George H. Fallon Federal Office Building, is a historic office building located at Baltimore, Maryland, United States. It was built between 1963 and 1967, and is a 17-story, International Style steel frame and reinforced concrete building clad in granite panels from Minnesota. The building was developed by and continues to be managed by the General Services Administration. It was developed as part of Charles Center, a major urban renewal project that was planned and implemented between 1955 and 1975. The building measures 480 feet long by 223 feet wide, and contains over 725,000 gross square feet of space. It houses offices for a number of federal agencies, including the Federal Highway Administration and United States Immigration and Customs Enforcement.

Public Law 91-653 officially designated the building as the "George H. Fallon Federal Office Building" in January 1971, in recognition of Congressman George Hyde Fallon (1902–1980). It was listed on the National Register of Historic Places in 2023.

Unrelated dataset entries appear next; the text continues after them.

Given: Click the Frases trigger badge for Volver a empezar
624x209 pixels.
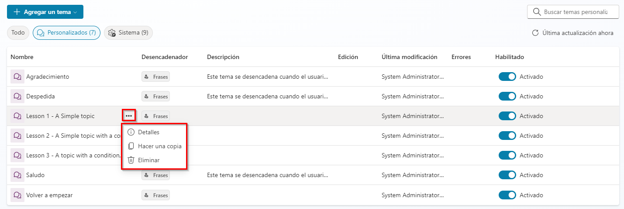Looking at the screenshot, I should [155, 195].
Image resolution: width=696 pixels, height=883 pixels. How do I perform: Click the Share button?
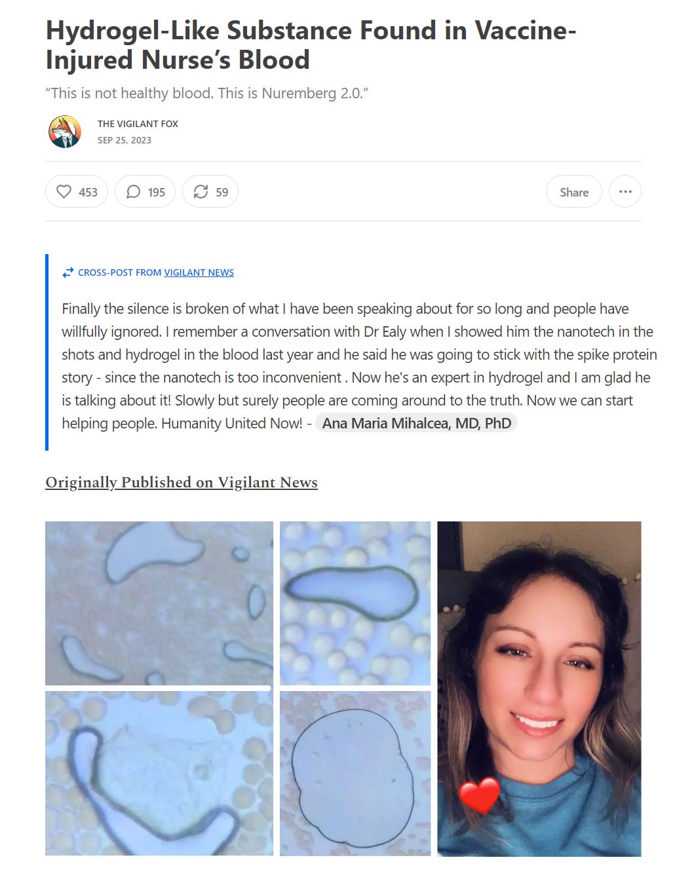(x=574, y=192)
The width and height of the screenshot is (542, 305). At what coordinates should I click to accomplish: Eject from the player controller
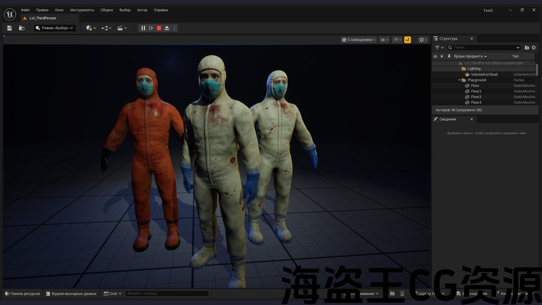point(167,28)
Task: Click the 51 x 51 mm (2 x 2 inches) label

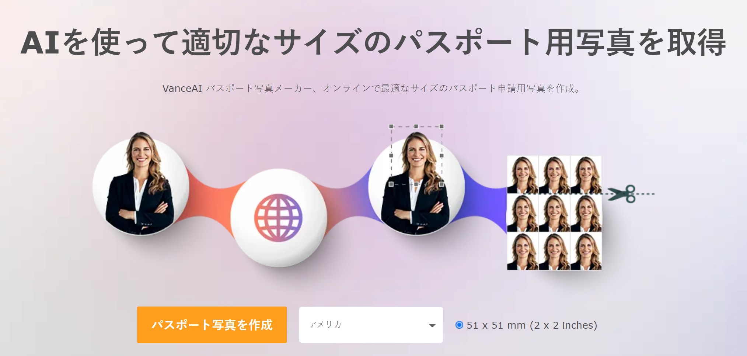Action: tap(532, 325)
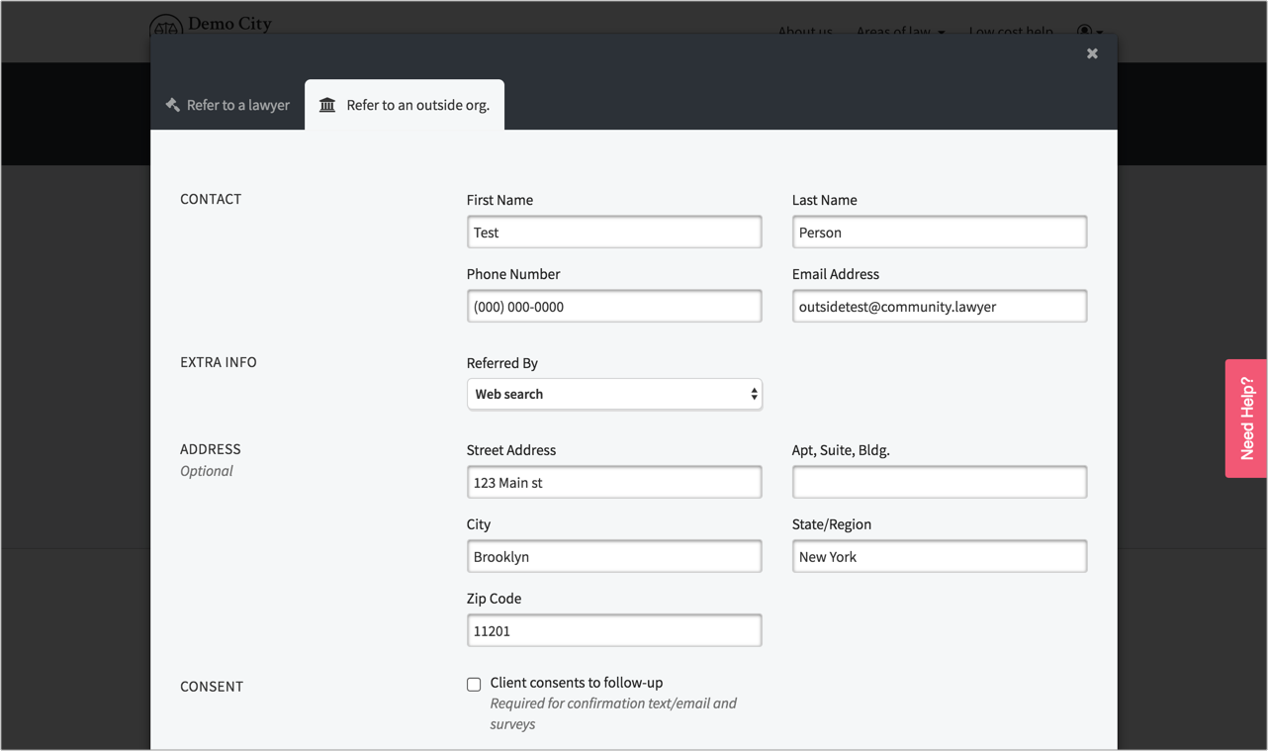Click the empty Apt, Suite, Bldg. field
This screenshot has width=1268, height=751.
click(x=939, y=483)
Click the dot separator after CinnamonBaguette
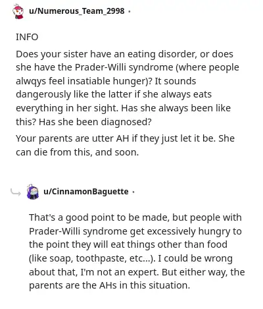 133,192
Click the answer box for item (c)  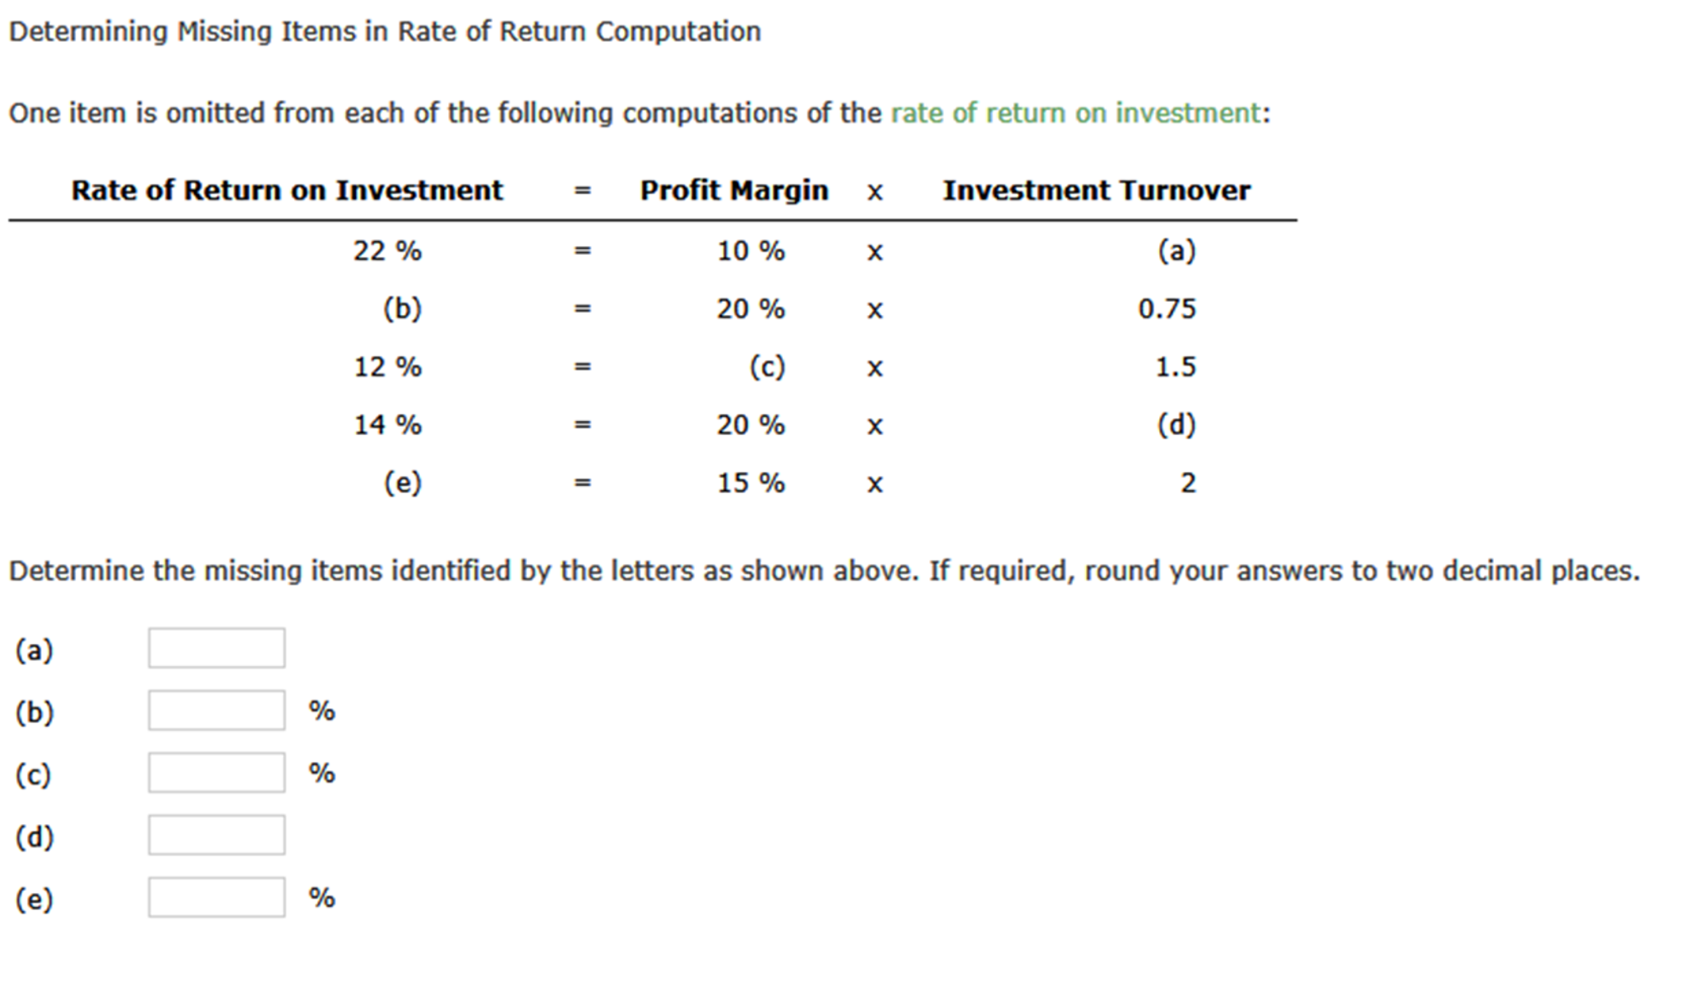coord(215,771)
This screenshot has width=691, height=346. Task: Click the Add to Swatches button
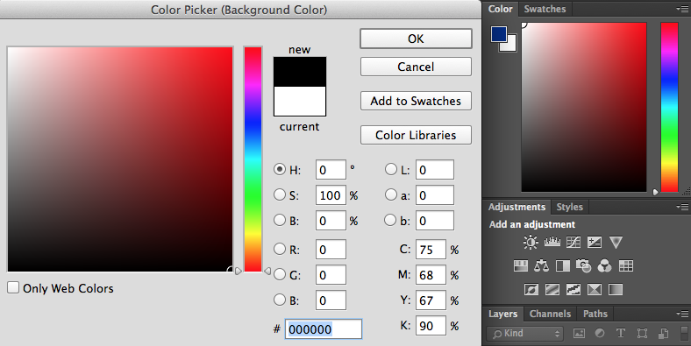(x=416, y=101)
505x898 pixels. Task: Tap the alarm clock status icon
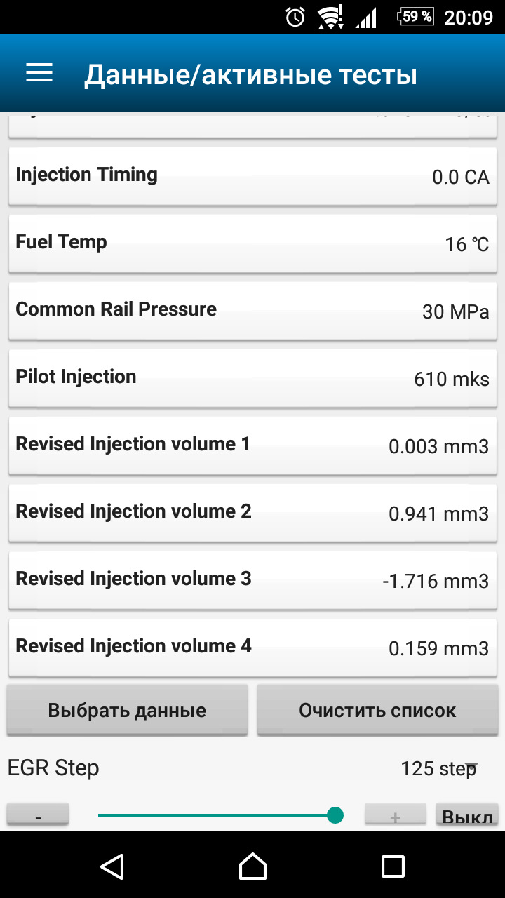pyautogui.click(x=295, y=17)
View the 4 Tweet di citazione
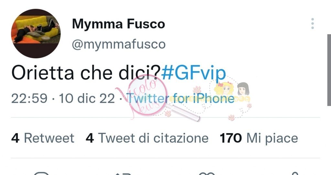The height and width of the screenshot is (175, 331). 147,138
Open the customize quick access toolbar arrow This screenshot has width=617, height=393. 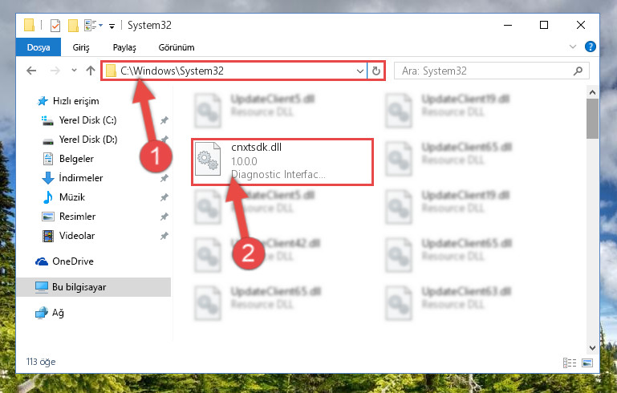pyautogui.click(x=112, y=26)
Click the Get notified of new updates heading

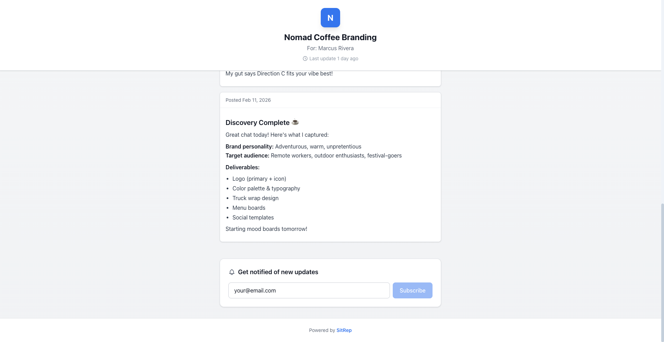278,272
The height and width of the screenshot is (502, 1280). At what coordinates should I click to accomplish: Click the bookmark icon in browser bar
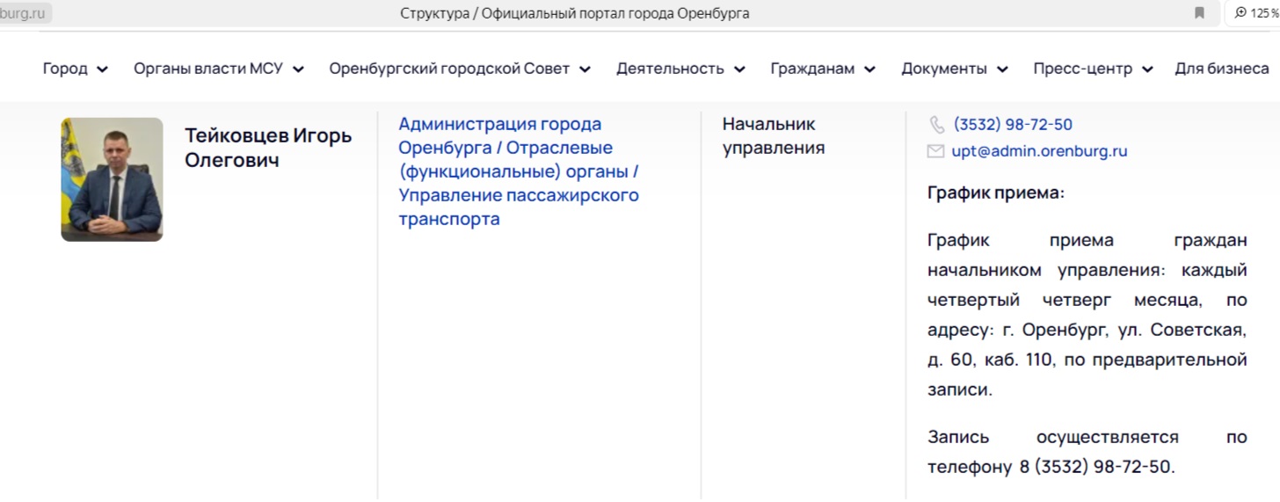tap(1199, 13)
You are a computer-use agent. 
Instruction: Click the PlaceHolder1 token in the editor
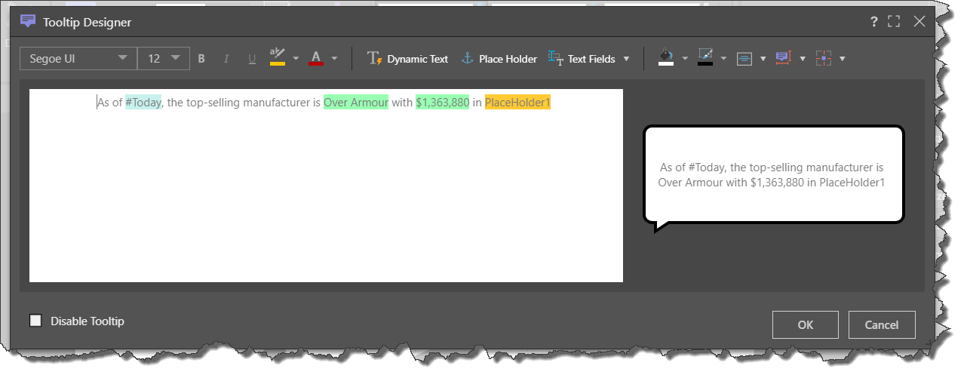point(517,103)
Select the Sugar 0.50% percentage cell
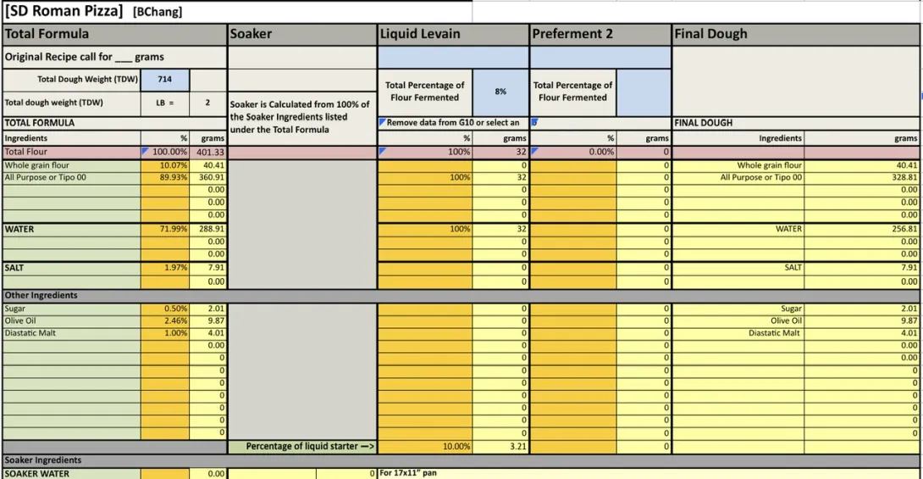 165,309
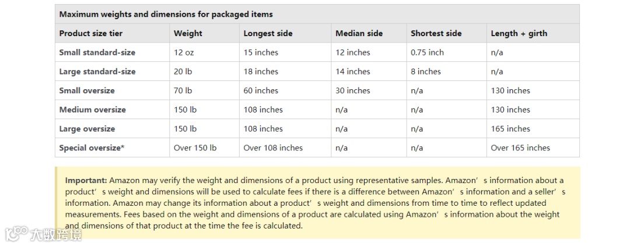Image resolution: width=630 pixels, height=246 pixels.
Task: Click the "Weight" column header
Action: [x=188, y=33]
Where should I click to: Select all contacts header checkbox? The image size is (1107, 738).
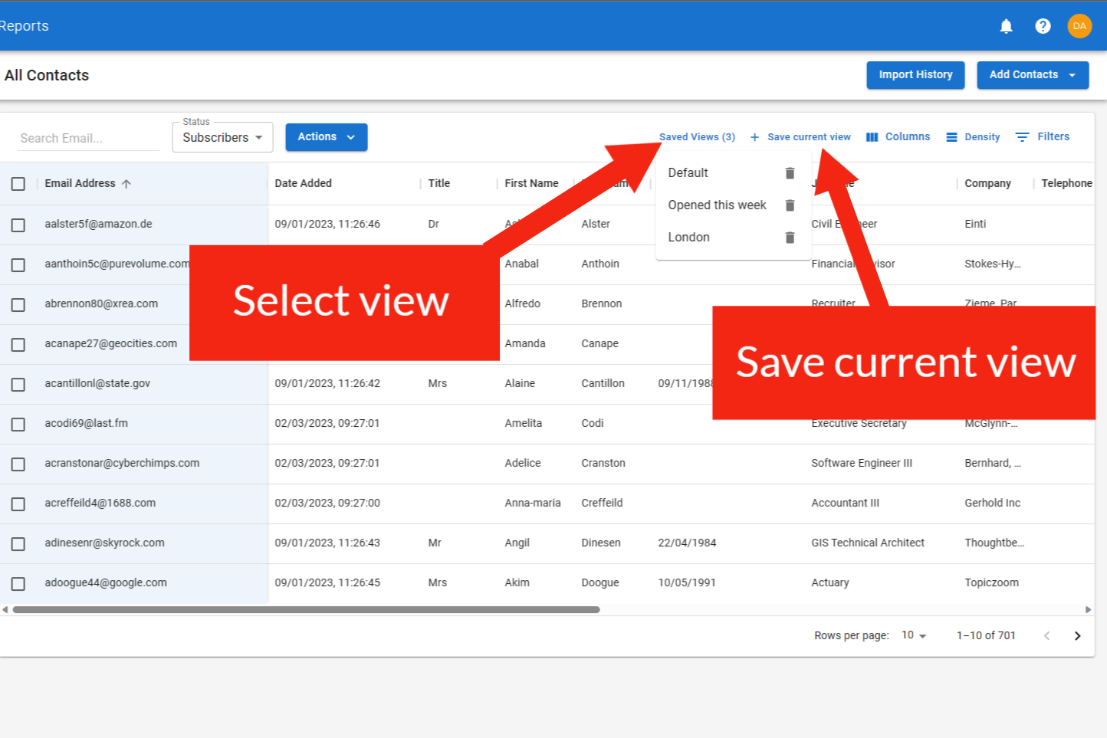pos(18,184)
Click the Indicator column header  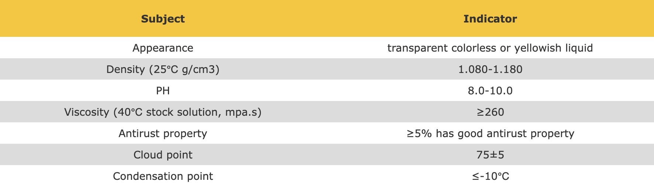(490, 19)
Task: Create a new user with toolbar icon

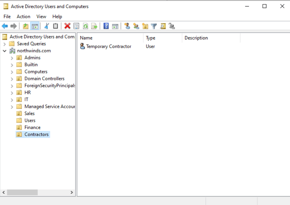Action: pos(127,26)
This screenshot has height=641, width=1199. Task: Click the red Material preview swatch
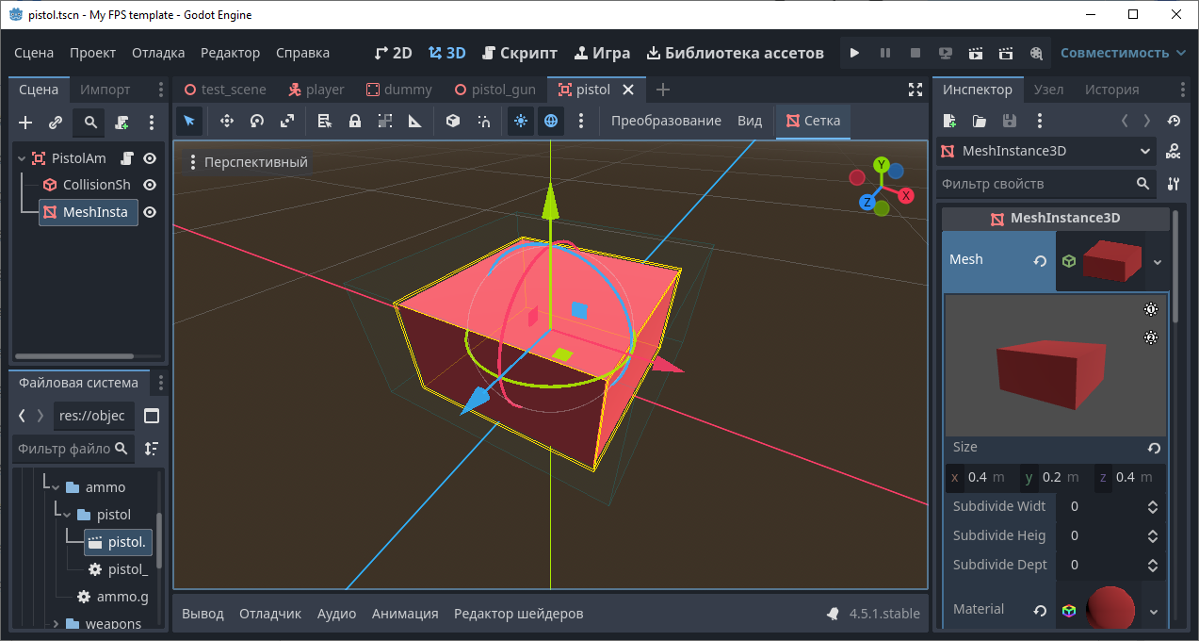pyautogui.click(x=1110, y=609)

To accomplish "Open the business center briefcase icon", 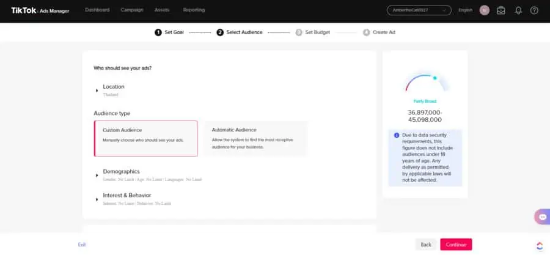I will (501, 10).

== Detention of Immigrants ==
In March 2025, it was reported that Office of Enforcement and Removal Operations holding rooms designed to hold five people for hours were being filled with 25 people for days on end. They were being denied medical care and access to medications. Many did not have blankets or mattresses, sleeping on the bare floor. In July 2025, six members of the Maryland congressional delegation were denied access to inspect the detention facility. By February 2026, it was as many as 50 in one cell, without access to showers and only a makeshift bathroom with minimal privacy. A video was leaked showing the conditions of the facility.